REQUIRED ACTIONS:
1. In the piece about Morocco's first stamp, how many stamps made up the 1956 issue?
2. Continue the piece on Morocco's 1956 stamp and its royal dynasty from where it stops.

EXTRACT TO READ:

The Royal Dynasty in Morocco has been kept around a long time and the country has been fairly stable by Arab standards. The dynasty was brought in to the country in the hopes that being of Mohammed’s family they might bring God’s blessings. Well it went as well as it could have. So slip on your smoking jacket, fill your pipe, take your first sip of your adult beverage, and sit back in your most comfortable chair. Welcome to todays offering from The Philatelist.

If we put this stamp into it’s time we see how traditional it is. Morocco was just getting it’s independence and instead of pan Arabist socialist in the vein of Egypt’s Nasser, or the Phoenician traders that first organized the place, or even Berber nomads like Libya’s Kaddafi. we see a Sultan from a dynasty that has ruled for 300 years to one extent or another. Will he be able to stand without the French and Spanish behind him?

Todays stamp is issue A1, a 30 Franc stamp that was the first issue of independent Morocco in 1956. It was a 7 stamp issue in various denominations featuring Sultan Mohammed V before he took the title of King. According to the Scott catalog, the stamp is worth 25 cents used.

The first settlements in Morocco were set up by Phoenician traders but the area had long been home to Bedouin and Berber nomadic Muslim tribesman. The trading posts on the coasts thus developed somewhat differently from the interior. The first Alaouite was brought in in the 13th century from Hejaz to serve as an Imam. The Alaouites could trace their heritage to Mohammed. By the  15th century, they were ruling from the then capital at Fez. There was some rudimentary agriculture involving date palms and of course the piracy that targeted richer European ships. This criminality was defended as some sort of tax due to Allah for Europeans heresy.

GIVEN INFORMATION:
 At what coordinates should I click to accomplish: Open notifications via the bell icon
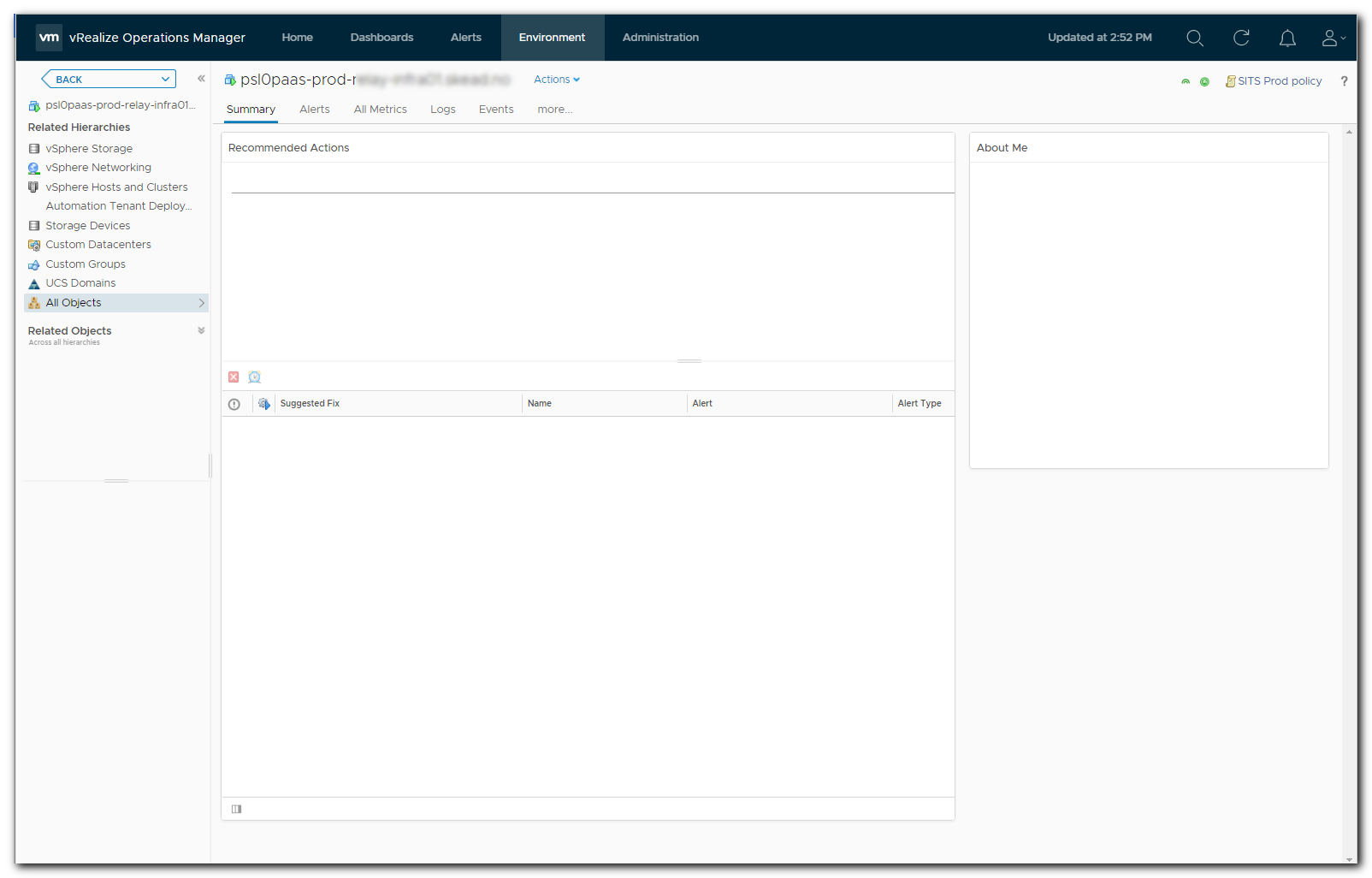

REPLIES:
1. Seven stamps, in various denominations.

2.
Naturally this criminality saw to it that the area was colonized by Spain and France with the trading post of Tangier set aside as an international city. See https://the-philatelist.com/2017/11/16/spain-claims-an-international-city-in-morrocco-annoying-the-morroc-er-the-british/ . The Europeans did not have much interest in the interior so left the Alouite sultan in place to deal with the interior. The Alaouites showed their flexibility in bending into this new role as memorialized by the Treaty of Fez in 1912. Unfortunately for especially the Spanish, the Sultans were not much help against the Berbers from the Rif mountains who fought a costly but losing war against Spain. See https://the-philatelist.com/2018/10/25/spanish-morocco-it-is-useful-to-have-a-second-stringer-occupy-much-of-a-large-dangerous-place/ .

In 1943, with The Americans landing in Morocco to push out the Vichy French and trap the German Africa Corp in Tunisia, Sultan Mohammed V saw it was time to again show the Dynasty’s flexibility and expressed support for the socialist independence movement. The Free French for a while tried to hold on. They forced Mohammed V into exile first in Corsica and then more uncomfortably in Madagascar. The French also made a more accommodating cousin Sultan as Mohammed VI. The area got very violent and the French and the Spanish decided it was time for their exit. They allowed Mohammed V to return and both Spanish and French Morocco becoming united and independent. The traditional Monarchy, the Sultan soon declared himself King was not what everyone had in mind. The pro independence socialist became the opposition and the trading posts such as Tangier lost their international flavor as they lost their previous diversity. At least the piracy never started back up and I have no information on how the palm date crop goes. Mohammed V’s grandson is currently King as Mohammed VI. The previous Mohamed VI having been memory holed when he was forced into exile. The poor fellows old Royal Seal was even stolen from him in Beirut.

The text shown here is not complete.